Kenyan Parliament to Discuss Adoption of Blockchain and Encrypted Assets

According to reports, the Kenyan parliament will discuss a bill proposing to include blockchain and encrypted assets within the jurisdiction of the Capital Markets Authority. The b

Kenyan Parliament to Discuss Adoption of Blockchain and Encrypted Assets

According to reports, the Kenyan parliament will discuss a bill proposing to include blockchain and encrypted assets within the jurisdiction of the Capital Markets Authority. The bill also proposes to expand the definition of securities to include digital currencies. In addition, individuals who obtain licenses from regulatory agencies are required to keep records of all digital currency transactions and pay taxes on any gains. (Bitcoin.com)

Kenya bill proposes to expand the definition of securities to include encrypted assets

In recent years, the world has witnessed a significant shift from traditional financial systems to digital assets, with blockchain technology being the key driver of this revolution. The adoption of blockchain technology and encrypted assets has gained significance worldwide, with countries such as Kenya taking bold steps towards the adoption of these technologies to enhance their financial systems. According to reports, the Kenyan parliament will discuss a bill proposing to include blockchain and encrypted assets within the jurisdiction of the Capital Markets Authority. The bill also proposes to expand the definition of securities to include digital currencies.

What is the Capital Markets Authority?

The Capital Markets Authority (CMA) is a regulatory body in Kenya that aims to regulate and develop the capital market in Kenya. The CMA’s primary function is to oversee the issuance and trading of securities within the country. The CMA acts as an independent arm of the government, providing oversight to ensure that all securities issued or traded in Kenya comply with the existing laws and regulations.

The Proposed Bill

The proposed bill seeks to amend various sections of the Capital Markets Act to cater to the new technologies and assets emerging in the world. Currently, the Capital Markets Act does not recognize blockchain or encrypted assets. The proposed changes will expand the CMA’s jurisdiction in two ways. First, the CMA will have control over the issuance and trading of digital assets. Second, the CMA will have control over the licensing of digital asset service providers, including exchanges and wallets.
The bill also proposes to expand the definition of securities to include digital currencies, bringing them under the regulatory purview of the CMA. Currently, securities are defined as “shares, debentures, and bonds.” This expansion will ensure that digital currencies are recognized and regulated as securities, subject to the same oversight and regulation as other securities.

Taxation

Individuals who obtain licenses from regulatory agencies are required to keep records of all digital currency transactions and pay taxes on any gains. The proposed bill aligns with Kenyan tax laws, which require all income gained from any source to be taxed.

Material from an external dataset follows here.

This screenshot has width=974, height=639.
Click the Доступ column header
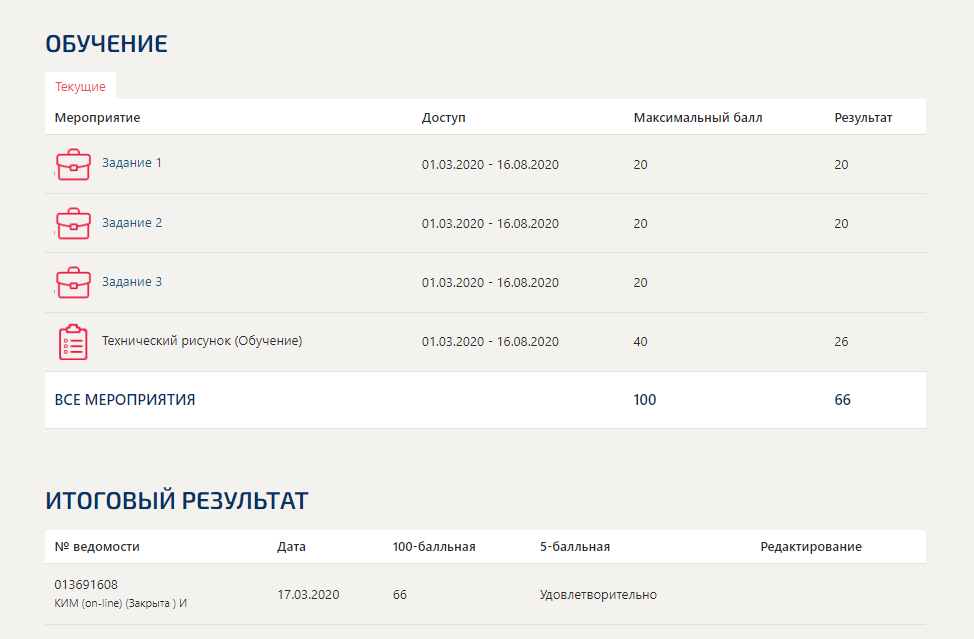[444, 117]
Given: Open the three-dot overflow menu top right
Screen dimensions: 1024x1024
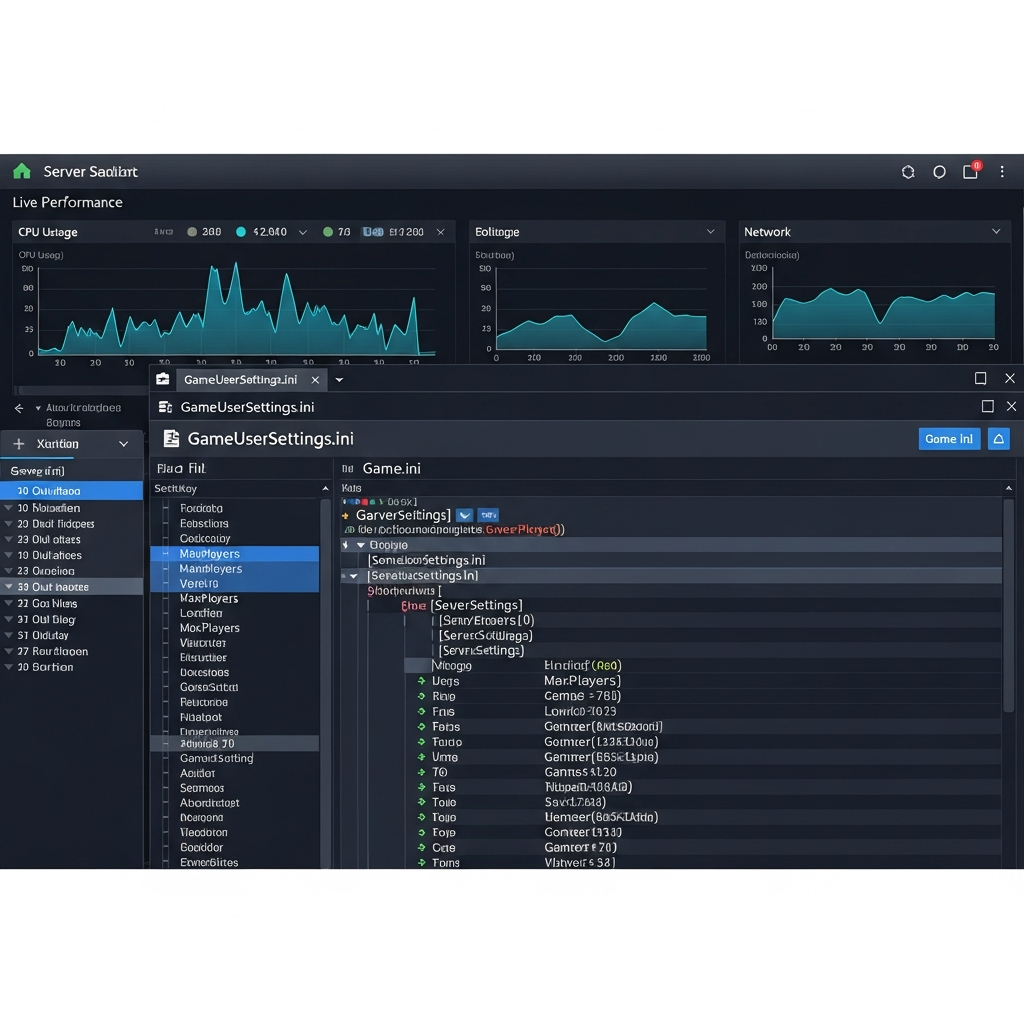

Potential Benefits of the Adoption of Blockchain and Encrypted Assets in Kenya

The adoption of blockchain and encrypted assets in Kenya has the potential to transform the country’s economy in several ways. First, it could lead to increased financial inclusion, allowing previously unbanked and underserved populations to access financial services. Second, adopting blockchain technology can lead to increased transparency, making it easier to track and monitor financial transactions. Third, it could promote entrepreneurship by providing a level playing field for businesses regardless of their size.

Potential Challenges

Despite the potential benefits of the adoption of blockchain technology and encrypted assets, there are several challenges in their implementation. First, the lack of understanding of these technologies could lead to the proliferation of scams and fraud. Second, the regulatory framework may not keep up with the pace of innovation in the sector, leading to gaps in oversight. Third, the volatility of these assets could lead to significant losses for investors.

Conclusion

Kenya’s move to adopt blockchain technology and encrypted assets is a step in the right direction in promoting innovation and financial inclusion. The proposed bill, which aims to expand the regulatory framework to include digital assets, will enhance transparency and accountability in the sector. However, the challenges in implementing these technologies should be considered and addressed to ensure that they are not misused.

FAQs

#Q1: What is the Capital Markets Authority?

The Capital Markets Authority (CMA) is a regulatory body in Kenya that aims to regulate and develop the capital market in Kenya. Its primary function is to oversee the issuance and trading of securities within the country.

#Q2: What changes will the proposed bill bring about in Kenya’s financial system?

The proposed bill seeks to expand the CMA’s jurisdiction to include blockchain and encrypted assets. It also proposes to expand the definition of securities to include digital currencies and require licensed service providers to keep records of all digital transactions and pay taxes on any gains.

#Q3: What are the potential benefits of the adoption of blockchain technology and encrypted assets in Kenya?

The adoption of blockchain technology and encrypted assets in Kenya has the potential to promote financial inclusion, transparency, and entrepreneurship. However, the challenges in implementing these technologies should be considered and addressed to ensure their correct usage.